Ripples
Aubusson tapestry woven by the Tabard workshop.
Circa 1960.
Matégot, initially a decorator, then a creator of objects and furniture (an activity he abandoned in 1959), met François Tabard in 1945 and gave him his first cartoons, figurative at first, then soon abstract, from the 1950s onwards. He became a member of the APCT (Association of Tapestry Cartoon Painters) in 1949, participated in numerous international exhibitions (Matégot, like Lurçat before him, would be a tireless advocate of tapestry), responded to numerous public commissions, sometimes monumental (“Rouen”, 85 m2 for the Seine-Maritime prefecture, but also tapestries for Orly, for the Maison de la Radio, for the IMF…) and produced no fewer than 629 cartoons up until the 1970s. In 1990, the Matégot Foundation for Contemporary Tapestry was inaugurated in Bethesda, in the United States. Matégot, along with other artists such as Wogensky, Tourlière or Prassinos, was among those who resolutely oriented wool towards abstraction, lyrical at first, geometric in the 70s, by exploiting different technical aspects of the craft: gradients, beating, stitching, dotting…
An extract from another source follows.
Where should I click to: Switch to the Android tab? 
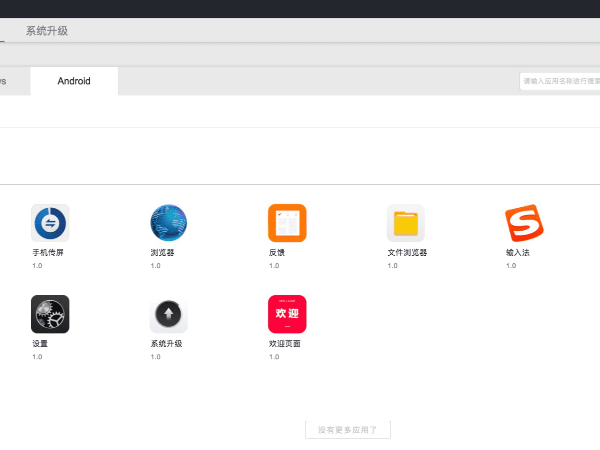coord(74,81)
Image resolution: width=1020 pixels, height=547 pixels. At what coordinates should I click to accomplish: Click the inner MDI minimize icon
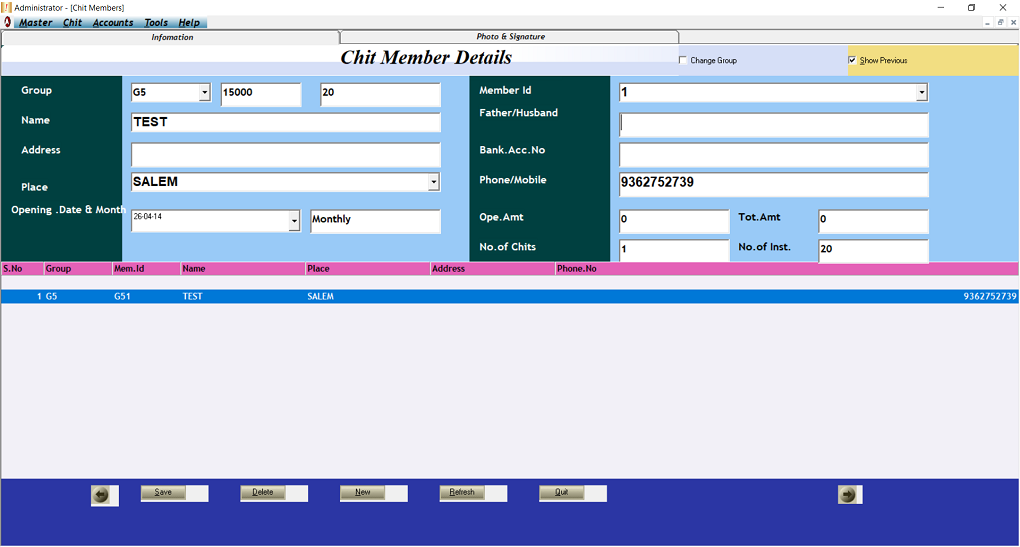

Remous is a testament to Matégot's work around 1960: lyricism, play on transparencies, and a call for the technical virtuosity of tapestry weavers (changes in tone, gradations, etc.). Its evocative title also recalls the artist's interest in aquatic subjects (see his "Regattas") treated in an abstract-metaphorical manner.
Bibliography:
Exhibition catalog, The Tapestries of Mathieu Matégot, La Demeure Gallery, 1962 (our tapestry is reproduced there)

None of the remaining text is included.